*To be done:* Copy out the items from the line with "Task: Open the gear settings tab" to the line with "(x=567, y=78)", both lines included, keeping every character as it appears.
══════════
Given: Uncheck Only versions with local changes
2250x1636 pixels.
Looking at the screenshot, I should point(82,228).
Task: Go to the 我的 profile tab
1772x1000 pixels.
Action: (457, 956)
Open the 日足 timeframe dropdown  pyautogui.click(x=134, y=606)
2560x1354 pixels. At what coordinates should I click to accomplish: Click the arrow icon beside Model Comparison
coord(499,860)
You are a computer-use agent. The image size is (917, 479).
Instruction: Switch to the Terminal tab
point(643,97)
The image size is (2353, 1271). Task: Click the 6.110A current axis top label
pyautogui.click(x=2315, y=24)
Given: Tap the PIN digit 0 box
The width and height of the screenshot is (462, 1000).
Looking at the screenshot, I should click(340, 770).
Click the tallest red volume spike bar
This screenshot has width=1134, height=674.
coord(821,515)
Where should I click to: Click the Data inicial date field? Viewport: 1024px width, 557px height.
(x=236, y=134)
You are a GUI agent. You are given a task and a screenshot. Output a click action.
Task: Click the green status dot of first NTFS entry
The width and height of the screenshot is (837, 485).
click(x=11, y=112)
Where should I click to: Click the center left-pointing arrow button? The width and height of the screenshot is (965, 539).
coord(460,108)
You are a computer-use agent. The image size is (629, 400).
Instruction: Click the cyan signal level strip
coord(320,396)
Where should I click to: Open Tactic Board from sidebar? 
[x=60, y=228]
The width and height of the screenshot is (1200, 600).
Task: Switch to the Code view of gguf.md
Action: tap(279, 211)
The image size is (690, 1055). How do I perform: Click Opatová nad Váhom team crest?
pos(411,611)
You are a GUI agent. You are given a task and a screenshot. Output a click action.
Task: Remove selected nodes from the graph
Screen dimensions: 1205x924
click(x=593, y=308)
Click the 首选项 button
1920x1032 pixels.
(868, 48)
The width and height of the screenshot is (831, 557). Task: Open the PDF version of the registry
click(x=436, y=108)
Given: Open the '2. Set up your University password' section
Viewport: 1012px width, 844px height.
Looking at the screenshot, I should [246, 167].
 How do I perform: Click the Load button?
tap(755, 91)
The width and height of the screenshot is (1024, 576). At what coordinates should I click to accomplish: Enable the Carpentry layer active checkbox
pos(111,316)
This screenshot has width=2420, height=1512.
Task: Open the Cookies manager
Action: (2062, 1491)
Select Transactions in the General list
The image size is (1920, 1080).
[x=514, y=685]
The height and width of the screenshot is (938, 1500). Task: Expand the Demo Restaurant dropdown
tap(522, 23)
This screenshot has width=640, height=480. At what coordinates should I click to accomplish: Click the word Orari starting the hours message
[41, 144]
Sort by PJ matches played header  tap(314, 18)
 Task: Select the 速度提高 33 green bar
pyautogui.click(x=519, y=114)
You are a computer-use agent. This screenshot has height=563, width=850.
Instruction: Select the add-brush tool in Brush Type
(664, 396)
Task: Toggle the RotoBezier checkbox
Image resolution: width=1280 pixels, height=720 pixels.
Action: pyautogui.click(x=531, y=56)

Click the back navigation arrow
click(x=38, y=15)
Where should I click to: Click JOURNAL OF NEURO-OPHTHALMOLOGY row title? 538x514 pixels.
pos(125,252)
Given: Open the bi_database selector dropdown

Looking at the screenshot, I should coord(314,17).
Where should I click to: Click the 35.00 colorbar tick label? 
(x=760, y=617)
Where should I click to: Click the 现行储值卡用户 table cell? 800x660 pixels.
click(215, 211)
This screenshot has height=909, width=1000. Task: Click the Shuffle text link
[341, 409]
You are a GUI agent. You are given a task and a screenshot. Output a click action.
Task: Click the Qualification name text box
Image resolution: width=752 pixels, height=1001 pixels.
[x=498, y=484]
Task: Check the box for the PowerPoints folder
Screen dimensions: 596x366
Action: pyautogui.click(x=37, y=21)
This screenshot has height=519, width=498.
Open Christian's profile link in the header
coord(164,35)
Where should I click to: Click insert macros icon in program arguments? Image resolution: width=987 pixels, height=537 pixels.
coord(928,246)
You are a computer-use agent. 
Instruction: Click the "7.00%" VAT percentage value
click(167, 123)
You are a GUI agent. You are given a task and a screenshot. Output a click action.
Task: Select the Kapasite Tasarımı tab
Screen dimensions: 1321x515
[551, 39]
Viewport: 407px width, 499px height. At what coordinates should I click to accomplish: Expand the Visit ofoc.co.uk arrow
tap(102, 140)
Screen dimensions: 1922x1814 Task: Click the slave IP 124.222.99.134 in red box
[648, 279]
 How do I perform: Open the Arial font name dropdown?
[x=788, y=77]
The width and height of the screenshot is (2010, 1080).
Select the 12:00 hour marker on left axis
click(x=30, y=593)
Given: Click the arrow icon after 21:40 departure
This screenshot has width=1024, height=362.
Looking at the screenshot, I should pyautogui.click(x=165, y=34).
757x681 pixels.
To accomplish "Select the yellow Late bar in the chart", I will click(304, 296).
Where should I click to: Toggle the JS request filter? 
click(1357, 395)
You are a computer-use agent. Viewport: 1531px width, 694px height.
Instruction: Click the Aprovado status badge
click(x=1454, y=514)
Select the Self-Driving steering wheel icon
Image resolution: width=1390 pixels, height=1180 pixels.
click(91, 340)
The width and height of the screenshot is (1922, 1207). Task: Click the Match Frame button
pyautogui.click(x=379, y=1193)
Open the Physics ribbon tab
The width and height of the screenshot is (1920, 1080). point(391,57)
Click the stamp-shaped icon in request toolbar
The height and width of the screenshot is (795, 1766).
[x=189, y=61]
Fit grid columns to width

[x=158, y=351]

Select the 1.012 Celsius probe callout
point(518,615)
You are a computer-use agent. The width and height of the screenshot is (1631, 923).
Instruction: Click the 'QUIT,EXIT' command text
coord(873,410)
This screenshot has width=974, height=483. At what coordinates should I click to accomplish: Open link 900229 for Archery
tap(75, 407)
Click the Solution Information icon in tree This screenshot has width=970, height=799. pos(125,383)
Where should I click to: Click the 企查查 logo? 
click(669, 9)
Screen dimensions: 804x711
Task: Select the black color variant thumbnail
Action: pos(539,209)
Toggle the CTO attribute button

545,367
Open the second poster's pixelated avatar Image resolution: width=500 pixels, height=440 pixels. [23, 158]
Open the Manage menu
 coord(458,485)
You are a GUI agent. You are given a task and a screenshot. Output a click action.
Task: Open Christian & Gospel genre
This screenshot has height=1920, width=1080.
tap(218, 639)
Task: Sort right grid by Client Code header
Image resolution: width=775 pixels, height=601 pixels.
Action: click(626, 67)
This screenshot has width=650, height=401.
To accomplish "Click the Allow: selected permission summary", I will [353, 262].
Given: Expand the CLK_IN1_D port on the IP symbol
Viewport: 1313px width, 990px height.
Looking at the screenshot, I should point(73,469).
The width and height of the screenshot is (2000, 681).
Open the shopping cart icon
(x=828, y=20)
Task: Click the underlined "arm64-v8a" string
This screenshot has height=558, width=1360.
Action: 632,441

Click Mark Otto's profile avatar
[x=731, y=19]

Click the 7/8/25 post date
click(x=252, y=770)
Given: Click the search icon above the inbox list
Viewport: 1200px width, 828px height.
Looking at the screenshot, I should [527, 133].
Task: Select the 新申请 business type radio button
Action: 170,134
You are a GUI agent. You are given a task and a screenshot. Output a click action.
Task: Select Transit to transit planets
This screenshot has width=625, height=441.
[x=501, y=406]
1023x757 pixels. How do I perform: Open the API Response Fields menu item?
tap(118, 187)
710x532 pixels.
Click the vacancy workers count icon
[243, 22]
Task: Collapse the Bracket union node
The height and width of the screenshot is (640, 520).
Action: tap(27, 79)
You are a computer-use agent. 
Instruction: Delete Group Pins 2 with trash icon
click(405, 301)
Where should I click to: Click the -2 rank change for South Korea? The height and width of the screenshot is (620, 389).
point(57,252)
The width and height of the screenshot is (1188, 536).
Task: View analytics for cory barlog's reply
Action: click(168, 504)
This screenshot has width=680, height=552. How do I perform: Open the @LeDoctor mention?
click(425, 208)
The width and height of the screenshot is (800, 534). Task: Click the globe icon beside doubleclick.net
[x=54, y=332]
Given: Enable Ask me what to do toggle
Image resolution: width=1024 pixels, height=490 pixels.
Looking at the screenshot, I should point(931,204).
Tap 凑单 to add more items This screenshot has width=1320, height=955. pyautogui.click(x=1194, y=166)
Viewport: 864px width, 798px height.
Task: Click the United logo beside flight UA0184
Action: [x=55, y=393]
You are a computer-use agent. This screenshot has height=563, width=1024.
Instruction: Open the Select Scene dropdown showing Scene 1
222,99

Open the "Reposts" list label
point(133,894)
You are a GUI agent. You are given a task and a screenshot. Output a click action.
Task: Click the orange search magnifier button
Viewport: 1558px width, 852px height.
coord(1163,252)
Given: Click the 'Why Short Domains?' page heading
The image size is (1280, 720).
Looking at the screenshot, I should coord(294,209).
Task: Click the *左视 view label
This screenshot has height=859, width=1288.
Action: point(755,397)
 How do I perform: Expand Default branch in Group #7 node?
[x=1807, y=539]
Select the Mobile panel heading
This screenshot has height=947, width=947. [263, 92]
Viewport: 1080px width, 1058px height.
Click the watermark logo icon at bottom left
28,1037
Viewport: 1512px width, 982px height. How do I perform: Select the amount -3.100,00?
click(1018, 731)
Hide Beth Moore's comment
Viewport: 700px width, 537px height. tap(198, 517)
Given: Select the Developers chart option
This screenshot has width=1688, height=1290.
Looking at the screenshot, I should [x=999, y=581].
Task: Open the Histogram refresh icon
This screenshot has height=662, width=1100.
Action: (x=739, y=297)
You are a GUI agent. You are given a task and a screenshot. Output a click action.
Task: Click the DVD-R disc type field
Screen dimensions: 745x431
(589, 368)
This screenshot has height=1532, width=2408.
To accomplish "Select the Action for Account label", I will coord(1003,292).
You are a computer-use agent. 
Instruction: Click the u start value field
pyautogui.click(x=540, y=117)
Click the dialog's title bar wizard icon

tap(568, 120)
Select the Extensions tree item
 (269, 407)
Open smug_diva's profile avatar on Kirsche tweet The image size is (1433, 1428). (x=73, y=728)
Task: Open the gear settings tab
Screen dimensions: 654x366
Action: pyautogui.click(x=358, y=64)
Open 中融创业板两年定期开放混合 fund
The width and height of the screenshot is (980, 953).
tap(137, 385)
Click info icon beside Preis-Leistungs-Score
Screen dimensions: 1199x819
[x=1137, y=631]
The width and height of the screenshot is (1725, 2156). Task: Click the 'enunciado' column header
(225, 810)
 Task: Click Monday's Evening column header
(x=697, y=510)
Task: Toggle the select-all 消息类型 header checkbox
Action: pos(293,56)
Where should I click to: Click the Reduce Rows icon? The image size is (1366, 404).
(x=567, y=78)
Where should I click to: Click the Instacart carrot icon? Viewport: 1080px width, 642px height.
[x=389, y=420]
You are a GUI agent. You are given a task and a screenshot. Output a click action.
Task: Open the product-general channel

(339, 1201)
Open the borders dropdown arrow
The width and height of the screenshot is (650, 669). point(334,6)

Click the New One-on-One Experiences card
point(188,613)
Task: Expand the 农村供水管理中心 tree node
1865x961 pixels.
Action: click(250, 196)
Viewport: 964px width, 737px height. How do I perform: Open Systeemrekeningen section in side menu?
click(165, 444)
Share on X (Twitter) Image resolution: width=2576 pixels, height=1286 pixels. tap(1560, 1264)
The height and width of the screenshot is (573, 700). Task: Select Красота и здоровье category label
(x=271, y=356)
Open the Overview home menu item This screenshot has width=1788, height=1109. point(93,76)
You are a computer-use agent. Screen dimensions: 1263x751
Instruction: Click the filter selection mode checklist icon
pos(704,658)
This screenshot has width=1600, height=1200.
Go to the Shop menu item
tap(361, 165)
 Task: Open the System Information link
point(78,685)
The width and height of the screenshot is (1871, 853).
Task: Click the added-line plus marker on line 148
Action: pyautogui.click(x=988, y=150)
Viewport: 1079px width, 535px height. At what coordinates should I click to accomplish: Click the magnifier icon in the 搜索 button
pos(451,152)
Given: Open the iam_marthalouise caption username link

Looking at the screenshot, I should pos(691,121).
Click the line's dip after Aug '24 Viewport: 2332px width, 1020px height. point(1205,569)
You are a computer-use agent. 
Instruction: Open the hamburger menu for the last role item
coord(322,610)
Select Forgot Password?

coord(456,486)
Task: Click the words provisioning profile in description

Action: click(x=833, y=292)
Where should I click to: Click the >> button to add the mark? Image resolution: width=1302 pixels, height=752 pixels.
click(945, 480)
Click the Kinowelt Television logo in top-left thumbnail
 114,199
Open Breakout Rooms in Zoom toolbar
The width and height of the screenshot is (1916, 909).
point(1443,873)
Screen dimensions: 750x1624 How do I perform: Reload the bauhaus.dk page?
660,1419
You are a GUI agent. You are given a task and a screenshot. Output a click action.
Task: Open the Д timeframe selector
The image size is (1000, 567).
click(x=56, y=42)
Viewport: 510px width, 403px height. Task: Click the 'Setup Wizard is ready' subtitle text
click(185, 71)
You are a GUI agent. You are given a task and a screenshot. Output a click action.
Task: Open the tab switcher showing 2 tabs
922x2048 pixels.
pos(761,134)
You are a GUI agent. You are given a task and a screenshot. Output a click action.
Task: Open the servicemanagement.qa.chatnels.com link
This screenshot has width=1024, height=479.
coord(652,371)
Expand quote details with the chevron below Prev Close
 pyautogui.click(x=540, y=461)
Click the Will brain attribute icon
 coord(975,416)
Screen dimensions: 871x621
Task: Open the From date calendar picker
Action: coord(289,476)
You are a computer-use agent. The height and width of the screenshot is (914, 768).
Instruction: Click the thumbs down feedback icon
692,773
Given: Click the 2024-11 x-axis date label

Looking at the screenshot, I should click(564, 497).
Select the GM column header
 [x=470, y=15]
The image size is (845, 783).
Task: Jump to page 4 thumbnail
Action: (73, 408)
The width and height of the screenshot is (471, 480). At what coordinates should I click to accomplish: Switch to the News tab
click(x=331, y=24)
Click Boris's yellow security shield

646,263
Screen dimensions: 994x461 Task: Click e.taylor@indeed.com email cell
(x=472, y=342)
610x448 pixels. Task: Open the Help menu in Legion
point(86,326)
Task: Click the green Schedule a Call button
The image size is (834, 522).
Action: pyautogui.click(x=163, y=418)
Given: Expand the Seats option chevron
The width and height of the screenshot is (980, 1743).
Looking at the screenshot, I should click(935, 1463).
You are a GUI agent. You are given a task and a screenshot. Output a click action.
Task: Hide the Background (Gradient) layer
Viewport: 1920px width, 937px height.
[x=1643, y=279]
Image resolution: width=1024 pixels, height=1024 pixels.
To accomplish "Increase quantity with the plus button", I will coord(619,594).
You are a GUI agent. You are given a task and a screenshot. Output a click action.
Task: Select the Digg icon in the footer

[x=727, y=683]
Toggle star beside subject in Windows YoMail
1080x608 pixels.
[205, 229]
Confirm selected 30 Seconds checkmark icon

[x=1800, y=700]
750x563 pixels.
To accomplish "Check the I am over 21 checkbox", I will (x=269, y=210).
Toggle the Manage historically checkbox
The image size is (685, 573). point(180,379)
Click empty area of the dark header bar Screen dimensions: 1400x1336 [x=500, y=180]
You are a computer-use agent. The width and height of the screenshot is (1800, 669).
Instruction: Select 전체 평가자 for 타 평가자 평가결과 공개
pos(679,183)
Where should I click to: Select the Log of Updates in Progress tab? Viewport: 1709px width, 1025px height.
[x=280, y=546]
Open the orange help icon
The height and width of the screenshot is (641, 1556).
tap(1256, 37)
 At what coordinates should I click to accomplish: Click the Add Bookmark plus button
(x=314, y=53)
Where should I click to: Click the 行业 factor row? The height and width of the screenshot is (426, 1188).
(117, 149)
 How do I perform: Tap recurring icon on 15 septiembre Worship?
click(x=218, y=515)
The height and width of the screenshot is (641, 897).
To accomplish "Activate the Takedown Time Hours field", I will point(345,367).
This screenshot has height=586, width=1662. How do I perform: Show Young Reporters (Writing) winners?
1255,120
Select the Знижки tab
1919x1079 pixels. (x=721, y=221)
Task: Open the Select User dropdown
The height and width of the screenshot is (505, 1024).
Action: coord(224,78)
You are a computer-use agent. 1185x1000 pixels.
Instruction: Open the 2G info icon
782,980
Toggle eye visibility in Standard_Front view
══════════
*Written answer:*
Task: Open the gear settings tab
Screen dimensions: 654x366
Action: pyautogui.click(x=358, y=64)
Open 中融创业板两年定期开放混合 fund
The width and height of the screenshot is (980, 953).
tap(137, 385)
Click info icon beside Preis-Leistungs-Score
Screen dimensions: 1199x819
[x=1137, y=631]
The width and height of the screenshot is (1725, 2156). Task: Click the 'enunciado' column header
(225, 810)
 Task: Click Monday's Evening column header
(x=697, y=510)
Task: Toggle the select-all 消息类型 header checkbox
Action: pos(293,56)
Where should I click to: Click the Reduce Rows icon? The image size is (1366, 404).
(x=567, y=78)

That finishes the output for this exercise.